Die Kinder ziehen sich in ihr Zimmer zurück, und ich beginne, die wenigen Klamotten, die ich habe, auf meinem Bett auszubreiten.
»Brauchst du Hilfe?«, fragt Link, der mit verschränkten Armen amüsiert in der Tür lehnt.
»Ich weiß nicht. Ich glaube schon …«
Link grinst breit und lässt sich auf mein Bett fallen. »Was ist die Botschaft, die dein Outfit übermitteln soll? Ich will dich? Dann würde ich mich für den kurzen Rock und das bauchfreie Glitzertop entscheiden. Ich bin classy, aber nicht abgeneigt, es schon beim ersten Date zu tun? Dann tut es das kurze schwarze. Die Haare würde ich hochstecken.«
»Sehr witzig«, sage ich, muss aber trotzdem lachen. »Das hier ist nicht unbedingt meine Stärke.« Seufzend blicke ich auf die Hemden auf meinem Bett.
»Leger oder förmlich?«
»Was würdest du sagen?«, frage ich hilflos.

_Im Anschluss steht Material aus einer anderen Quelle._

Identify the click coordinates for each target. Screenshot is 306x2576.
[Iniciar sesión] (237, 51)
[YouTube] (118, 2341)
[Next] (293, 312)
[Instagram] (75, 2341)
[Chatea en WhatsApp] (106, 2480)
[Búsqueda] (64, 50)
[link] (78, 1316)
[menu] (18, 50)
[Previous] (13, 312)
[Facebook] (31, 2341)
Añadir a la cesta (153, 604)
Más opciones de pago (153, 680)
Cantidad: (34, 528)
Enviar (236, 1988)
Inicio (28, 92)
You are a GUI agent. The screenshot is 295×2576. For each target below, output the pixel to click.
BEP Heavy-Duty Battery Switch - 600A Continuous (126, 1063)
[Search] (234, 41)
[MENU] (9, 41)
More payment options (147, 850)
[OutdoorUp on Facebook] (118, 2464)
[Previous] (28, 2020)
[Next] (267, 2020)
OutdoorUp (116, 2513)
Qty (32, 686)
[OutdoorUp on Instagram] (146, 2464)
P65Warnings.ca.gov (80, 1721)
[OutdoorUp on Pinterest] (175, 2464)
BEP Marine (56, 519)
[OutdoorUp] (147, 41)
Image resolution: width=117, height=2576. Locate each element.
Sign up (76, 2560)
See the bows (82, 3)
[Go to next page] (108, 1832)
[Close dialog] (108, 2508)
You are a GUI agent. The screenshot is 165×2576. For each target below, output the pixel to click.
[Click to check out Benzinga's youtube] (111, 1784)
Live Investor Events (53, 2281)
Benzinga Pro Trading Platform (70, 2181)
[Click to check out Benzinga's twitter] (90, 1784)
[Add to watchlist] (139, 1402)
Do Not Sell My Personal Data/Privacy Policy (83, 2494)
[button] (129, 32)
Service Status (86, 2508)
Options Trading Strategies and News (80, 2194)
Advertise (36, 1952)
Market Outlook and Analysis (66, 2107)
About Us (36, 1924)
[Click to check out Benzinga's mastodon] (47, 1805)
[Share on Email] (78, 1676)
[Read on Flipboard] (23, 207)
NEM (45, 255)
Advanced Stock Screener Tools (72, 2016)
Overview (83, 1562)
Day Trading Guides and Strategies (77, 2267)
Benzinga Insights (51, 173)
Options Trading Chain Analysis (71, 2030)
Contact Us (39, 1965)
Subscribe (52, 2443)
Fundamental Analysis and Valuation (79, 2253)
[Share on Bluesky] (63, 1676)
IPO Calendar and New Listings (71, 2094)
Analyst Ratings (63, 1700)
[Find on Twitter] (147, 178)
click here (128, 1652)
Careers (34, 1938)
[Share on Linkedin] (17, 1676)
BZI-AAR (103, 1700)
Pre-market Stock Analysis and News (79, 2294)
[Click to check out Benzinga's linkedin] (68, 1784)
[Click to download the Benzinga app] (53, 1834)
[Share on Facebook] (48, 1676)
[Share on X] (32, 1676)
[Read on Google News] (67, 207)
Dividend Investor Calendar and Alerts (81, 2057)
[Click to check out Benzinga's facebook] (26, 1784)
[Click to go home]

»Kommt ganz darauf an«, sagt Link.
»Okay, pass auf. Ich will ihr auf den ersten Blick zeigen, dass sie mir wichtig ist. Dass ich mir Mühe gegeben habe. Und dass ich mir Mühe geben werde. Für sie.«
»Das klingt gut«, sagt er und lächelt mir anerkennend zu. »Mach sie glücklich.«
Das habe ich vor, sobald wir die Liste in meinem Kopf durchgegangen sind. Sobald alle Karten auf dem Tisch liegen. Ich werde sie so glücklich machen, wie nur irgend möglich. Und ich werde nicht aufhören damit.
»Ist ein Anzug zu viel?«, frage ich unsicher, denn mein Blick ist soeben an dem dunkelblauen Stoff hängen geblieben.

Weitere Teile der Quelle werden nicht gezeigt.